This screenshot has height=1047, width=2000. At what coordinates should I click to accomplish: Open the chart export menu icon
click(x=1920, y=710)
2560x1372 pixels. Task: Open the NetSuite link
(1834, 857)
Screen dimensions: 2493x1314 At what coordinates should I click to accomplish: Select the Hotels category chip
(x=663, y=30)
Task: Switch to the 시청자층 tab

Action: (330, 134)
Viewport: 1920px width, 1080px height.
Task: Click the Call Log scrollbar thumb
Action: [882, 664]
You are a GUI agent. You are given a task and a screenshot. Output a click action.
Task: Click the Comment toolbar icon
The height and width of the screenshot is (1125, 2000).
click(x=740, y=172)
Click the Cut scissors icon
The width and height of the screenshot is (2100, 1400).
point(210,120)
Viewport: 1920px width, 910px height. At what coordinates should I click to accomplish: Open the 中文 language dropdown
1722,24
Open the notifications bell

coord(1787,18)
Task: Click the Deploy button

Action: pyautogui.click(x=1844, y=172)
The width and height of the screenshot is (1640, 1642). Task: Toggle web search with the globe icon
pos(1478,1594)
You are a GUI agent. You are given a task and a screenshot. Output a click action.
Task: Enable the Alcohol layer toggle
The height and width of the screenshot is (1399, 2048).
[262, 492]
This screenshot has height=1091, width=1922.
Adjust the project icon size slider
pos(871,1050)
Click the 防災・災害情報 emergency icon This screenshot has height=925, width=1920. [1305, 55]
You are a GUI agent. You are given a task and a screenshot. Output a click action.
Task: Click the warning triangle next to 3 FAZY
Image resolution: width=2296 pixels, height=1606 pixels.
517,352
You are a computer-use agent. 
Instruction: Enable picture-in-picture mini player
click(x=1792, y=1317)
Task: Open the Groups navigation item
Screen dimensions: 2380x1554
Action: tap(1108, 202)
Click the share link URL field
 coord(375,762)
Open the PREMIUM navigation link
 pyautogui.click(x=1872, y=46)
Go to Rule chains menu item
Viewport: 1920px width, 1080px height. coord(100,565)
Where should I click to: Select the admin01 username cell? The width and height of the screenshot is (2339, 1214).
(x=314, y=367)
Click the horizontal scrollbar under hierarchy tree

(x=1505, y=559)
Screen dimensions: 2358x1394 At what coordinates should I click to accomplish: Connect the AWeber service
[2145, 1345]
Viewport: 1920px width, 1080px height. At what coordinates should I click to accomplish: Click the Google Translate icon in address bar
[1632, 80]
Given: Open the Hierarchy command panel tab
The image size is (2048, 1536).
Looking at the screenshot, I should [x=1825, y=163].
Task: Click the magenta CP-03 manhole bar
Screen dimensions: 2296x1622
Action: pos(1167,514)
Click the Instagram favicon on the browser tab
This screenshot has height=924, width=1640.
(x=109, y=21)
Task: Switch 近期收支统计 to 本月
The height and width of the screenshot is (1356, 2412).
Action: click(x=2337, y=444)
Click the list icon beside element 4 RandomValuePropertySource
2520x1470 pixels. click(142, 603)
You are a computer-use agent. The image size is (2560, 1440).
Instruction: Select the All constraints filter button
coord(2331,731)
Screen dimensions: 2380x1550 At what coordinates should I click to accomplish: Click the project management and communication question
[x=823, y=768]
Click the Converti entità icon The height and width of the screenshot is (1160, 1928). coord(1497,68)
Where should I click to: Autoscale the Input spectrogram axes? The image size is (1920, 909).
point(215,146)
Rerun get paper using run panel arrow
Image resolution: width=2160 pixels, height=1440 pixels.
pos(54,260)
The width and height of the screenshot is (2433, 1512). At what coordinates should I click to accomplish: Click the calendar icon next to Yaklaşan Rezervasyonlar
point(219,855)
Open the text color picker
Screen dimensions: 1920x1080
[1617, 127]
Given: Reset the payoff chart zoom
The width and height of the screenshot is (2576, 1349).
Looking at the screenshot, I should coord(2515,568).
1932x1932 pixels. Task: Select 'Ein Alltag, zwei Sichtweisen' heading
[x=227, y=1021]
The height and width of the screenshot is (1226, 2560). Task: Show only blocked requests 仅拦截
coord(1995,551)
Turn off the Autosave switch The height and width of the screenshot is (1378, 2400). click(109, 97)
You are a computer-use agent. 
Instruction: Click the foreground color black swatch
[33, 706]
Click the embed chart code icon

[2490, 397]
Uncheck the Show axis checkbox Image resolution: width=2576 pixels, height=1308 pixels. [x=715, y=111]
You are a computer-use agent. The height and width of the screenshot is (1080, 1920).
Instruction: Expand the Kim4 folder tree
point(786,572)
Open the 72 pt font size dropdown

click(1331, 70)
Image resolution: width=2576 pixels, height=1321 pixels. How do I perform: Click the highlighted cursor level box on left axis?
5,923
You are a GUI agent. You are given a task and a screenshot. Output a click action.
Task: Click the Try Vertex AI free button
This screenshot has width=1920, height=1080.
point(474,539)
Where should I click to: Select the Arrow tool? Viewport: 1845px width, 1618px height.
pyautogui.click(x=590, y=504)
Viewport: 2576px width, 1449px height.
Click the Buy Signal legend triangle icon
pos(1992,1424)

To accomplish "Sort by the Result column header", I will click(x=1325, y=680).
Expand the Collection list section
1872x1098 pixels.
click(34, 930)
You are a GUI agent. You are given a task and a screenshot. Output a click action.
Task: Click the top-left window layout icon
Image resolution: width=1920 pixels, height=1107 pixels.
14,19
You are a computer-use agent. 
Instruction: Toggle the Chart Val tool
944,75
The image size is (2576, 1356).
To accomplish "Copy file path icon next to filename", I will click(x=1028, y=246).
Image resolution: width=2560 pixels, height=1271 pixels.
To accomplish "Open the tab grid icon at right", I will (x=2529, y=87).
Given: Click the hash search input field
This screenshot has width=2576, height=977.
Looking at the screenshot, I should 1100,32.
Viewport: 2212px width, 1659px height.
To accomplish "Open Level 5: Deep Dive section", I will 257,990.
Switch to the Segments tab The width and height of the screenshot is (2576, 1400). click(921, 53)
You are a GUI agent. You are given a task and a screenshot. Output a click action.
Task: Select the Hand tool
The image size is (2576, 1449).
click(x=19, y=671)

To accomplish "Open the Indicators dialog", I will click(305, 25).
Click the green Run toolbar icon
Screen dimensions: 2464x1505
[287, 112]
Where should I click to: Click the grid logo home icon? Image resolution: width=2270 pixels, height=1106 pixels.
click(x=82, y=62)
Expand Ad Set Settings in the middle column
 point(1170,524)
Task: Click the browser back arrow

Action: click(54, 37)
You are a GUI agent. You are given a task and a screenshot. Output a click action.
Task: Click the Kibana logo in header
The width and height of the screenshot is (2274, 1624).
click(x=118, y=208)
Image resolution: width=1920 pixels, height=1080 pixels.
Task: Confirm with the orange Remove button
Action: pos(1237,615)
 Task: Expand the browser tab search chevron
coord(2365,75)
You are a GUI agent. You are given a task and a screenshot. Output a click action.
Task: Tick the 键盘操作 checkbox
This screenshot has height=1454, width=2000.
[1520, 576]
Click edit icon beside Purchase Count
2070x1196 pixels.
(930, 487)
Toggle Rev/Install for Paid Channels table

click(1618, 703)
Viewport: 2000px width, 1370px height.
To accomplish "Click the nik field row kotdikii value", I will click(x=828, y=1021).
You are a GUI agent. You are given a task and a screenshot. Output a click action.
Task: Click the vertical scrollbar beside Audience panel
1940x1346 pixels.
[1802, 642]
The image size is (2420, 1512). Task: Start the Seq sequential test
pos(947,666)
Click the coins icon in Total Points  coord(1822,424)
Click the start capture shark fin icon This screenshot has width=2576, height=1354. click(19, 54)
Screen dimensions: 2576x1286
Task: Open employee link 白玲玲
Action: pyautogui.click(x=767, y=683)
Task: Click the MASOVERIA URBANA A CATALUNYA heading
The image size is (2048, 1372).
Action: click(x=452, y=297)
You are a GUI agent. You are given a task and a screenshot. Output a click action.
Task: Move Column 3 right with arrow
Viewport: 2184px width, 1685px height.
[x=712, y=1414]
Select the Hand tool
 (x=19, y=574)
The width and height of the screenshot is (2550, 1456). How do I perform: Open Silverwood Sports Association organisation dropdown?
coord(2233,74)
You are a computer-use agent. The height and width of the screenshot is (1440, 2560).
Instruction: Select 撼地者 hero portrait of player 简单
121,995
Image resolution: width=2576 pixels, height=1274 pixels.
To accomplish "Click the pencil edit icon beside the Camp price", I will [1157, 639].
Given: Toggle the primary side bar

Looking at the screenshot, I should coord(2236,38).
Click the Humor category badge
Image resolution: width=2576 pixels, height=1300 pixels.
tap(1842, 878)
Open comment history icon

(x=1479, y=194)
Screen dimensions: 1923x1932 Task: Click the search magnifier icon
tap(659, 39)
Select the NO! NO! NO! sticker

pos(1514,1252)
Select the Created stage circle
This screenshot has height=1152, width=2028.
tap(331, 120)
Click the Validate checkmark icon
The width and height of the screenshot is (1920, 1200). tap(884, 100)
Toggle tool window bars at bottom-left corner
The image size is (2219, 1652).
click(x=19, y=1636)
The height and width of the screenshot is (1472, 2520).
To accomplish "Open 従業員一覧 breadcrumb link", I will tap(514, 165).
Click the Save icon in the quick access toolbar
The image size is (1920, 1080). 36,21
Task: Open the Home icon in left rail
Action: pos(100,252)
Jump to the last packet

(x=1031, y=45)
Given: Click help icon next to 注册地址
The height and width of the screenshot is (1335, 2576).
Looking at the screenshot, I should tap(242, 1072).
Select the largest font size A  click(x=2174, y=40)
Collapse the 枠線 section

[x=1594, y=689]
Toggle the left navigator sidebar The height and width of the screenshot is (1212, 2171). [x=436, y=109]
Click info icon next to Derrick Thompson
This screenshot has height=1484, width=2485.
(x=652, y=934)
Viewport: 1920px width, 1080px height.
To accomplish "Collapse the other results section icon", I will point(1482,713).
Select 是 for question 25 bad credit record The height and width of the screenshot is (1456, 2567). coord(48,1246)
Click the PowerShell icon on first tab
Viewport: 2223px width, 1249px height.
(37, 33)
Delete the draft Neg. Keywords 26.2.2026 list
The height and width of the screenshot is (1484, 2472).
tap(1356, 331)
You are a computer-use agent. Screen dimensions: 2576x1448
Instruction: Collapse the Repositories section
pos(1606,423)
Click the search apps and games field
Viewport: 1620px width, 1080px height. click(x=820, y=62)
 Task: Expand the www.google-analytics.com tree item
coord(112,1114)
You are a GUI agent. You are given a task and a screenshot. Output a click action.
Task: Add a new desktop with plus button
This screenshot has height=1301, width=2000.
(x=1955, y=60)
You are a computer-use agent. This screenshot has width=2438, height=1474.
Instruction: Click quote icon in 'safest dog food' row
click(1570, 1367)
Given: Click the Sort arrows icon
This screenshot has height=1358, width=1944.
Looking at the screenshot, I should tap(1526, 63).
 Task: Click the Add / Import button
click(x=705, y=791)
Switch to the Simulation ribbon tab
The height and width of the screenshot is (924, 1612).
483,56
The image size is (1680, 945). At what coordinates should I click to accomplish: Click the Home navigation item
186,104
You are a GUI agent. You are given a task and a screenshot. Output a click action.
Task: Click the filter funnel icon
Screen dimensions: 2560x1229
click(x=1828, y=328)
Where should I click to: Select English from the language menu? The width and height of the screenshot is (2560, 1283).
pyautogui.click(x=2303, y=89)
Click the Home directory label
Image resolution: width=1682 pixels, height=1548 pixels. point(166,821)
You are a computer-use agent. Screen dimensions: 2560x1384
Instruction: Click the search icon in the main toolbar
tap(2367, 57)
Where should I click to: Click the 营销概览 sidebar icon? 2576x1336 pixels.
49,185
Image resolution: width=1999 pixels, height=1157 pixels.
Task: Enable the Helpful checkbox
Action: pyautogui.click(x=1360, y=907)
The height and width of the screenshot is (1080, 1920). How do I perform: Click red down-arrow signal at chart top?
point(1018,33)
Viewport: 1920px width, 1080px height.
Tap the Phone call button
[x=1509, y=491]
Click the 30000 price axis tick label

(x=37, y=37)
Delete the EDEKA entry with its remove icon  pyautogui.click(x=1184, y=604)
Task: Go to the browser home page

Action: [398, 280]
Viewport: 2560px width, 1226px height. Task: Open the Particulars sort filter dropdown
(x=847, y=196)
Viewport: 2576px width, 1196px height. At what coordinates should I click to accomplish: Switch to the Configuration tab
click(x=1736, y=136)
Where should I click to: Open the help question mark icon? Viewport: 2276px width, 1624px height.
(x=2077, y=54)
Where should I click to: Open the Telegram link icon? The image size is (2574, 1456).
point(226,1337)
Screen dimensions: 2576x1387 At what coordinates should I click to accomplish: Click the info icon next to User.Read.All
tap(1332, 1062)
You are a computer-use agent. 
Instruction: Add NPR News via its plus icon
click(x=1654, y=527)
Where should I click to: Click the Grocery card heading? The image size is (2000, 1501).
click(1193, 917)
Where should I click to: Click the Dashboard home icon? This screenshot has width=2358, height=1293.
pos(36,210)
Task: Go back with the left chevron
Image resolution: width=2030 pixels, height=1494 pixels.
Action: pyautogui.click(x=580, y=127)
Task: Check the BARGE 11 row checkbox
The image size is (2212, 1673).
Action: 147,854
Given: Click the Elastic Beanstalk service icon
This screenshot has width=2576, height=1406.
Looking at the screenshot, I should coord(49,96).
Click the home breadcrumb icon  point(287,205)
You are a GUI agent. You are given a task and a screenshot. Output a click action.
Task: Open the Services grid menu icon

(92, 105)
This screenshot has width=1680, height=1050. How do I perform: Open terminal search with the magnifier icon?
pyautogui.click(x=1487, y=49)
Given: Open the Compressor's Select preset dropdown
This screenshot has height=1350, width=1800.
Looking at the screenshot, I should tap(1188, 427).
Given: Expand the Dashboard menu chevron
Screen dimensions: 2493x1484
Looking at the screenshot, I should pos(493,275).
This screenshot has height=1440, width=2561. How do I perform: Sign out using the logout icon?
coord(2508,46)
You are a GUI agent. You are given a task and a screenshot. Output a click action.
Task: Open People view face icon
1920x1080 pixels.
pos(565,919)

----------------

(DIRECTIONS) Within the listing above, count the lines that contain the string "breadcrumb". Give only the number.

(THE ANSWER) 2